═══ Selected excerpt

Friday, September 16, 2005

Today's Commentary (part 2)

On the domestic front there was an interesting editorial in today's Washington Post about the recent Vioxx lawsuit. The editorial describes the lack of science behind the recent judgment:
Unfortunately for Merck, scientific facts didn't play much of a role in the first Vioxx trial, which ended on Aug. 19. The Texas jury in that case awarded $253.4 million to the widow of a man who died of a heart attack triggered by arrhythmia, which is not a condition Vioxx has been proven to cause. The jury, declaring that it wished to "send a message" to Merck, decided to make an enormous symbolic award anyway. Besides, said one juror afterward, the medical evidence was confusing: "We didn't know what the heck they were talking about." Because Texas law limits the size of jury awards, the final cost to Merck is likely to be closer to $2 million. But the precedent set by the jury is ominous. Merck is facing about 5,000 similar lawsuits. If every one of those costs the company $2 million, the total price will come to $10 billion -- if, of course, a company called Merck is still around to pay it.
While the state of willful scientific ignorance in this country is depressing, it's certainly nice to see the generally liberal Washington Post take what amounts to a pro-business stance. The editorial proceeds to argue that since Merck, for the most part, practiced due diligence by going through the regulatory process and by pulling the drug off the market they don't deserve this kind of "disproportionate financial punishment." The Washington Post also points correctly to the consequences for consumers should the number of such lawsuits increase:
In the long term, using the courts to "send a message" to Merck isn't going to help consumers. If the result is an even more cautious FDA approval system and a more cautious pharmaceutical industry, that will keep innovative drugs off the market for much longer. More people will die waiting for new treatments. The cost of producing new drugs will rise dramatically. Already, there are whole areas of medicine -- women's health during pregnancy, for example -- that are made so risky by liability issues that companies may stop doing research in them.
This is good as far as it goes. But we can take the point to its logical conclusion. The FDA as such represents a formidable barrier to innovation, not to mention a violation of the rights of both pharmaceutical companies and individuals to trade freely without government interference. A company, particularly a company manufacturing drugs on which the life or death of its customers may depend, must build a reputation for quality. It is the importance of that reputation to the company that will best protect consumers, not government force.

══════

§ Activities:
a) Decide whether each statement below agrees with the Vioxx commentary. Answer yes or no for each, and quote the words from the commentary that settle it.
(i) The Texas jury awarded $253.4 million to the widow of a man who died of a heart attack.
(ii) Merck is facing about 10,000 similar lawsuits.
(iii) The commentary describes the Washington Post as generally conservative.
b) In the Vioxx commentary, which area of medicine is given as an example of one made risky by liability issues?

═══ Dataset excerpts

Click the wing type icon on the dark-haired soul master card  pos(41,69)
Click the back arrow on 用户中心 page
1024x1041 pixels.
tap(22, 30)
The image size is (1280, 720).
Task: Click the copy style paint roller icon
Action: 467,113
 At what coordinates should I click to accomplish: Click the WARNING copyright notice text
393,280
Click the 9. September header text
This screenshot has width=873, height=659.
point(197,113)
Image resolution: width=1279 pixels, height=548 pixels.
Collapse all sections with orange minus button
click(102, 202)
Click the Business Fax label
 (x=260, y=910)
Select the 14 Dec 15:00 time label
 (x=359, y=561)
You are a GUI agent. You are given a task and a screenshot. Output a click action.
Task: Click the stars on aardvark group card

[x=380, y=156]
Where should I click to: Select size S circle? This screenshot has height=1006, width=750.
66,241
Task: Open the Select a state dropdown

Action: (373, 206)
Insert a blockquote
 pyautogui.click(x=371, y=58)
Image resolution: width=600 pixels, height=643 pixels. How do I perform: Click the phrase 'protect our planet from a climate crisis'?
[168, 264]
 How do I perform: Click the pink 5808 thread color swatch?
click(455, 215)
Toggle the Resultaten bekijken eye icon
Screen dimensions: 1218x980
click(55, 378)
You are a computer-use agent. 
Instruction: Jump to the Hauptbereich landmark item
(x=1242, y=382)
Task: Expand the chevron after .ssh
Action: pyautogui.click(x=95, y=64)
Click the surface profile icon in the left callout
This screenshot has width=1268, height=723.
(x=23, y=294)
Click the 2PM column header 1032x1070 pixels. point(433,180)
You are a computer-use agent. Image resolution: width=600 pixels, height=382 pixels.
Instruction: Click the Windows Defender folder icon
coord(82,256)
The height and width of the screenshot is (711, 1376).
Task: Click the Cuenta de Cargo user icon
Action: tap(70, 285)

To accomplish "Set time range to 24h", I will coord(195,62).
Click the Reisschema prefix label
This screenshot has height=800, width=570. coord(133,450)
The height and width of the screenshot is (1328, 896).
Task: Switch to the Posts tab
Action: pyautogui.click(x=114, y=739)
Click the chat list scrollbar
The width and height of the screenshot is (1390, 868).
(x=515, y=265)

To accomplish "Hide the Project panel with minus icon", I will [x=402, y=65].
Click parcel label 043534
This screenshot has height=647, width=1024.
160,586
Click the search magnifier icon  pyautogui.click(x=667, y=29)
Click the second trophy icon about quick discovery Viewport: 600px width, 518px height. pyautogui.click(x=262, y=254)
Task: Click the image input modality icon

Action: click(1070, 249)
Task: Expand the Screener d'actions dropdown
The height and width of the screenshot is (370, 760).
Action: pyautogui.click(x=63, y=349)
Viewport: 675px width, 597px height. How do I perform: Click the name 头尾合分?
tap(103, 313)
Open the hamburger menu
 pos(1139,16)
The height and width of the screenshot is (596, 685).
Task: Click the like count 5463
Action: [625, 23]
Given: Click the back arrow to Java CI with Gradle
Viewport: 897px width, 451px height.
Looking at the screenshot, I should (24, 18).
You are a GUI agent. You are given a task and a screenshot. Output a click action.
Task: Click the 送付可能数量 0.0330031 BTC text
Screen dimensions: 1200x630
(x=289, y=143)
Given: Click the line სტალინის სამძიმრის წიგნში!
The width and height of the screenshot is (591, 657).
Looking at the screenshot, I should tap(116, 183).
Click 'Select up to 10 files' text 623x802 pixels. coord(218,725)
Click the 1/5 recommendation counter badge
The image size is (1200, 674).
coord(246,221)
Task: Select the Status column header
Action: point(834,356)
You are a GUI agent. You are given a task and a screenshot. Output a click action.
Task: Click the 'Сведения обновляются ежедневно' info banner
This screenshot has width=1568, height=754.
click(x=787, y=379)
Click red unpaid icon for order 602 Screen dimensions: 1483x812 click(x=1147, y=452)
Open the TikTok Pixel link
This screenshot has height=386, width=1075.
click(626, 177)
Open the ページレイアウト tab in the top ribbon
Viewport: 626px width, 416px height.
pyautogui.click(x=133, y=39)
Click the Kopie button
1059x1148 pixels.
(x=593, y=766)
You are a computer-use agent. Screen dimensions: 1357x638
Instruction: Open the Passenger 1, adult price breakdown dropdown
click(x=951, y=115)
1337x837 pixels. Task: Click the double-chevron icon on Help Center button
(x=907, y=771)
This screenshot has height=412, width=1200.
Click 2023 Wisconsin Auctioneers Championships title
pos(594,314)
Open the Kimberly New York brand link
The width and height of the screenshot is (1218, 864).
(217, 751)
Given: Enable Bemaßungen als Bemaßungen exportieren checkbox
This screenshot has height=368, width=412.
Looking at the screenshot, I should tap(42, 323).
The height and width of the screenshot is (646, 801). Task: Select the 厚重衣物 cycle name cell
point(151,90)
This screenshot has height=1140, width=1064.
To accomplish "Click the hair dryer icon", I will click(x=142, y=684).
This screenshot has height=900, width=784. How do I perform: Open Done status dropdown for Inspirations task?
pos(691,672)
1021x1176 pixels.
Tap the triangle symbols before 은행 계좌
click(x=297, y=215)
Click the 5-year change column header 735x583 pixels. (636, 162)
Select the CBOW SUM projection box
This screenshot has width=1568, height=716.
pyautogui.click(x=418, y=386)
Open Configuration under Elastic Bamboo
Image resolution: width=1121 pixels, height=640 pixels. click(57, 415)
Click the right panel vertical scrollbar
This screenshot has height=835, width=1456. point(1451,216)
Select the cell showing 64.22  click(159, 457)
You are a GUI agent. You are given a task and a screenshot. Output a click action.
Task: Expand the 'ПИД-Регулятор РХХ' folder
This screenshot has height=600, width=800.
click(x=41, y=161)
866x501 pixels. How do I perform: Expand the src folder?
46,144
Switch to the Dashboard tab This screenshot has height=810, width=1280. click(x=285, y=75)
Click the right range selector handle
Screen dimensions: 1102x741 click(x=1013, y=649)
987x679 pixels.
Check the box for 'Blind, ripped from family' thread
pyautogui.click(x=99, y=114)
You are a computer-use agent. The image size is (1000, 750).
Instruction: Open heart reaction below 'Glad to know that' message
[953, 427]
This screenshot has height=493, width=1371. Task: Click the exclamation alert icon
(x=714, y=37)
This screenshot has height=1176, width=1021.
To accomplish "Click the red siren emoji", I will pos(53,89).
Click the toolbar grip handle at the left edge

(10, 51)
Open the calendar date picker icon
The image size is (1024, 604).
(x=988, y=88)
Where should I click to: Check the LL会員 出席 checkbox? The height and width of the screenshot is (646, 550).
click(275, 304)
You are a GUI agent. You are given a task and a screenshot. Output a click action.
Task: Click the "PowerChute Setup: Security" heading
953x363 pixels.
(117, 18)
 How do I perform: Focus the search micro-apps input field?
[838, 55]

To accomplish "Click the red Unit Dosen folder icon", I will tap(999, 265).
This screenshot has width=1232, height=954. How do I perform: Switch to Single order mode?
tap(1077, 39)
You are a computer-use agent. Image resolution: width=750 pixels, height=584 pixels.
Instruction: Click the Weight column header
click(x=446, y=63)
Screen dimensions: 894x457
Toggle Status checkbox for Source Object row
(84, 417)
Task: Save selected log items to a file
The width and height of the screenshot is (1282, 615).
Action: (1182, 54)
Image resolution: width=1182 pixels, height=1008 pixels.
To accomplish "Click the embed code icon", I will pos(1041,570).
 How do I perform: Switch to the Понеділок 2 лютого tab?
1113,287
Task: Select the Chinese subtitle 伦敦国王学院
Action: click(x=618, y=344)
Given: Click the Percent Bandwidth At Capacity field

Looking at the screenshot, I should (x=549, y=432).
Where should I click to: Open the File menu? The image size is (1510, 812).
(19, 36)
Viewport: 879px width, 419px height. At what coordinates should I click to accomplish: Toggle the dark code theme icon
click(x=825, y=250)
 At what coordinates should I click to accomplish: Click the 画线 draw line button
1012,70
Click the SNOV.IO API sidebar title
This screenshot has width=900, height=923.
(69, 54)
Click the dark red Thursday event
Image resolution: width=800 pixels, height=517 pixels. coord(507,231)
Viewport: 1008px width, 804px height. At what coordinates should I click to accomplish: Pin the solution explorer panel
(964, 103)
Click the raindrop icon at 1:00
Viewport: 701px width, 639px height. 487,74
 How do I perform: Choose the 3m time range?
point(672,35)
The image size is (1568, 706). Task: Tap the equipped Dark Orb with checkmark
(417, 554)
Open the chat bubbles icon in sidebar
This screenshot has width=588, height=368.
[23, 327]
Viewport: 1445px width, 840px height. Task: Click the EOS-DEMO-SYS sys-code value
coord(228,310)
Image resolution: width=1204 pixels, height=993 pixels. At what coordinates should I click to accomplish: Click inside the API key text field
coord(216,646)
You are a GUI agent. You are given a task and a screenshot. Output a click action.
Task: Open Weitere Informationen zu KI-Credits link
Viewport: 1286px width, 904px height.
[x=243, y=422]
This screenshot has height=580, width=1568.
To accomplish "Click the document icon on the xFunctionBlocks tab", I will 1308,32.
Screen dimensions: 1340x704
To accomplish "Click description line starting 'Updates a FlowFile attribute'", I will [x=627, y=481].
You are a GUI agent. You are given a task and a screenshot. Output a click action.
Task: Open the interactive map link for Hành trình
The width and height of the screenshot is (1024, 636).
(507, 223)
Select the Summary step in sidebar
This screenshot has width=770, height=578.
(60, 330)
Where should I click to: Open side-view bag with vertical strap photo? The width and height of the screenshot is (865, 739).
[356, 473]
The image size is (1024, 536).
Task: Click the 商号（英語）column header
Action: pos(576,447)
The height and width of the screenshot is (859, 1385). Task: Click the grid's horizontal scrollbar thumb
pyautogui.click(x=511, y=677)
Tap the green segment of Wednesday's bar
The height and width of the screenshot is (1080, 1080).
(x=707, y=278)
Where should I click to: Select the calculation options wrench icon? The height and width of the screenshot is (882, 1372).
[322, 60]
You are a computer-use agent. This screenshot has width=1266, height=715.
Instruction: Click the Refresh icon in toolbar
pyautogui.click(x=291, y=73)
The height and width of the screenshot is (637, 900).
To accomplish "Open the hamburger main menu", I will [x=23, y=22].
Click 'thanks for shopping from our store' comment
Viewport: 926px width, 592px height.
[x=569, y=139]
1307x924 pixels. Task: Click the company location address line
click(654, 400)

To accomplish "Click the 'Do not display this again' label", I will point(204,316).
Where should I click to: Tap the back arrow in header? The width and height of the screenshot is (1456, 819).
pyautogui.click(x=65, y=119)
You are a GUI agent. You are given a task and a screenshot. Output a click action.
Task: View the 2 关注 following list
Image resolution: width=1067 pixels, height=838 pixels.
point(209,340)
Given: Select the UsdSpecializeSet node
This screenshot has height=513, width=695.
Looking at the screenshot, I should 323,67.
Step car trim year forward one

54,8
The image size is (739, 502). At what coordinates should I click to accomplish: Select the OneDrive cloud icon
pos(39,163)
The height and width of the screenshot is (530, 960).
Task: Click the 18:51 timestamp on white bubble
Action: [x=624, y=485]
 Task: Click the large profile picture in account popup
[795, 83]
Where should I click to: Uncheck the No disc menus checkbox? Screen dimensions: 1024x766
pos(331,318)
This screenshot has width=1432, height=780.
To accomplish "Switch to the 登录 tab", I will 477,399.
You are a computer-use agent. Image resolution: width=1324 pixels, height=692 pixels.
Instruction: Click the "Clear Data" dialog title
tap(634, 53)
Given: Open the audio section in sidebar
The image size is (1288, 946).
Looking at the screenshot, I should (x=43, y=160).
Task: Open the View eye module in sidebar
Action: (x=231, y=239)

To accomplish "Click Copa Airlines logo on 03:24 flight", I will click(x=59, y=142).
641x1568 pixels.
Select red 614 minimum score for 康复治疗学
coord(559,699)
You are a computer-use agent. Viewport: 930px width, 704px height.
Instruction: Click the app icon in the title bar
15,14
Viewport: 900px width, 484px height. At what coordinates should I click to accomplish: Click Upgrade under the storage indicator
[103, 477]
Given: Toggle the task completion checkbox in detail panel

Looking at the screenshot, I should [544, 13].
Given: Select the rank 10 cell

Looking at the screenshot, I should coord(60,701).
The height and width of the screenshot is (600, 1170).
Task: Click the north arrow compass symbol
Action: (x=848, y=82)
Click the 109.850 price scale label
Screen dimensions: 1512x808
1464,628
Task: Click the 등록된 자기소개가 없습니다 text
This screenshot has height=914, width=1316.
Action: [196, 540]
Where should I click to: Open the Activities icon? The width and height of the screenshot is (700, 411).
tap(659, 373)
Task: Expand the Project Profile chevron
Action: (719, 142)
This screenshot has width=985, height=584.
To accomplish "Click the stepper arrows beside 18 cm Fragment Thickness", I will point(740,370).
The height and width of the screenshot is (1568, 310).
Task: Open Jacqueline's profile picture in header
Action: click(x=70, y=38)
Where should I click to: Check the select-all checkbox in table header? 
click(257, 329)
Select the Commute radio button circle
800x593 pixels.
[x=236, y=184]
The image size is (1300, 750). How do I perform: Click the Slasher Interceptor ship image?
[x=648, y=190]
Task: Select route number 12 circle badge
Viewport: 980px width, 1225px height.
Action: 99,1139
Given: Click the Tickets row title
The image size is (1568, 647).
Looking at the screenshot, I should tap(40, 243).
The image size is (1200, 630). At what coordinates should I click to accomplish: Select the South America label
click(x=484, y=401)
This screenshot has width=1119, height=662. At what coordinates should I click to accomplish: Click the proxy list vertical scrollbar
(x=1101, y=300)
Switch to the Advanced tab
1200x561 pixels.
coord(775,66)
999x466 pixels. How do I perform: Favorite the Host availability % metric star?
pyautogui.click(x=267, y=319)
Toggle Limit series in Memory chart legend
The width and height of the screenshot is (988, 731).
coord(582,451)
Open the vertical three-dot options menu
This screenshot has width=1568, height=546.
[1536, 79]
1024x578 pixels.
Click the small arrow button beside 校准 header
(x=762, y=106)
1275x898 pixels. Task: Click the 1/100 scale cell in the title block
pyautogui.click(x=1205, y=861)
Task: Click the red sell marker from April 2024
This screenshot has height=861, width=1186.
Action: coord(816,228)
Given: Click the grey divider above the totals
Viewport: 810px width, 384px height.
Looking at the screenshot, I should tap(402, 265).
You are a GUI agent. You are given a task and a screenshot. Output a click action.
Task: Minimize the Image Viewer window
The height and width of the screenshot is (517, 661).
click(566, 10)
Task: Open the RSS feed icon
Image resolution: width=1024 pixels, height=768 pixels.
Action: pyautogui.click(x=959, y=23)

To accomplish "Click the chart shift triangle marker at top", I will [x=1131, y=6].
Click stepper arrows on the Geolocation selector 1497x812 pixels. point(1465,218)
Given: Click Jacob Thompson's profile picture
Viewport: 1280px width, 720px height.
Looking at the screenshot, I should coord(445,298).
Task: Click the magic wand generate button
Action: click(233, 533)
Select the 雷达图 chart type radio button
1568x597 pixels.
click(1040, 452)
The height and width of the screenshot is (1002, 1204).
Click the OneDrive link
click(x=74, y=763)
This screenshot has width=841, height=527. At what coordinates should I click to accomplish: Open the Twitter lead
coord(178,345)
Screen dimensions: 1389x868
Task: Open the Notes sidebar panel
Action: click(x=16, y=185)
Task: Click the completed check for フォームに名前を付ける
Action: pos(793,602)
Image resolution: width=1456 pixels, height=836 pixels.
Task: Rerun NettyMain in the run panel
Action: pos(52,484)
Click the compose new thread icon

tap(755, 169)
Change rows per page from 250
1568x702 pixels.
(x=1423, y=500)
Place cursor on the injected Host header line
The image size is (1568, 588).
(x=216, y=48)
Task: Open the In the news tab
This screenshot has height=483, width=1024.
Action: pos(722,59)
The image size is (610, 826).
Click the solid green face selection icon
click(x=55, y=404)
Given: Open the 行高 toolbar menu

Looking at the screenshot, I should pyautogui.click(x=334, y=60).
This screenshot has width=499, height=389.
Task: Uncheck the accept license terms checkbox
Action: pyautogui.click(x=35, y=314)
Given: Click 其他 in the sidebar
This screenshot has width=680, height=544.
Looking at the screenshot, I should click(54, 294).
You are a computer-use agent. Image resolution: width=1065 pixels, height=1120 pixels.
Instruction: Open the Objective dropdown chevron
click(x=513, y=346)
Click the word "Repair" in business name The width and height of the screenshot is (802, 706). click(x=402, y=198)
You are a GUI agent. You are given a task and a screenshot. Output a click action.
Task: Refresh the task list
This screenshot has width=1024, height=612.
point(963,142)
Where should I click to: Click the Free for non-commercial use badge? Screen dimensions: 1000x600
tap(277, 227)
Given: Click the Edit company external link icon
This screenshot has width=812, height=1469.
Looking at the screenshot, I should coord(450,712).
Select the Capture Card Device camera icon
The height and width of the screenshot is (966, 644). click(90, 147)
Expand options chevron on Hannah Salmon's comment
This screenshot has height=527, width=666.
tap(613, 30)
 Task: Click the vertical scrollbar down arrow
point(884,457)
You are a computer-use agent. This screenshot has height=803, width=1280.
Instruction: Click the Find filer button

══════

§ Answers in order:
a)
(i) Yes: "The Texas jury in that case awarded $253.4 million to the widow of a man who died of a heart attack triggered by arrhythmia"
(ii) No: "Merck is facing about 5,000 similar lawsuits."
(iii) No: "it's certainly nice to see the generally liberal Washington Post take what amounts to a pro-business stance"

b) Women's health during pregnancy.